W tej sytuacji zwycięzcą przetargu jest PBM Południe. Już w przyszłym tygodniu robotnicy tej firmy pojawią się na placu budowy przy ul. Przyokopowej. W ciągu dwóch miesięcy muszą doprowadzić budynki do stanu surowego, wstawić do ich środka betonowe moduły ekspozycyjne, wznieść wieżę widokową i tzw. mur pamięci od strony Towarowej. Również po niedzieli pracę rozpocznie ekipa Pracowni Konserwacji Zabytków "Zamek", która z zewnętrznych ścian dawnej elektrowni usunie szpecący je tynk i odrestauruje ceglane elewacje.

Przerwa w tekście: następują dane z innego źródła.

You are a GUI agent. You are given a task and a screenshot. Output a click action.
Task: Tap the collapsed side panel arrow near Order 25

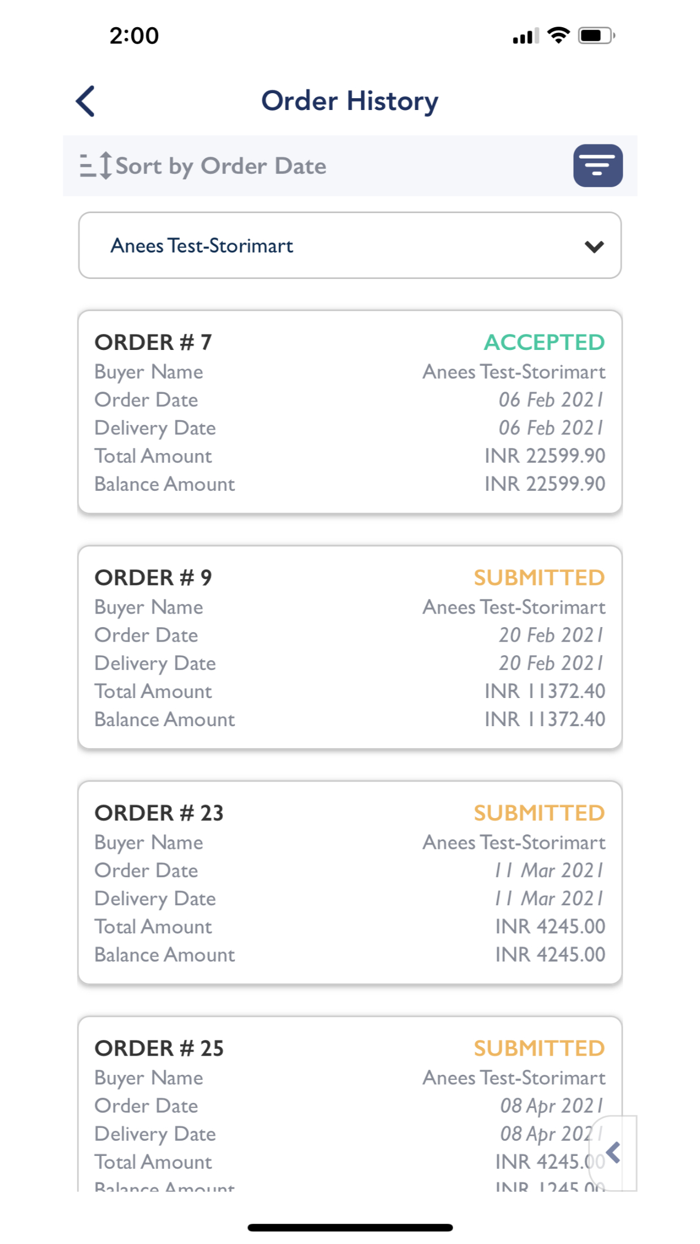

To jednak nie koniec przetargowych perypetii. Już w poniedziałek arbitrzy UZP rozpatrzą następny protest - tym razem uczestnika przetargu na urządzenie otoczenia przyszłego muzeum. Dziwnym trafem znów jest to Mitex. Lada dzień miasto ogłosi też kolejny przetarg - na wykończenie wnętrza muzeum.
- Najważniejsze to zacząć budowę. Mamy jeszcze pewien zapas czasu. Jestem dobrej myśli - mówi Marcin Roszkowski.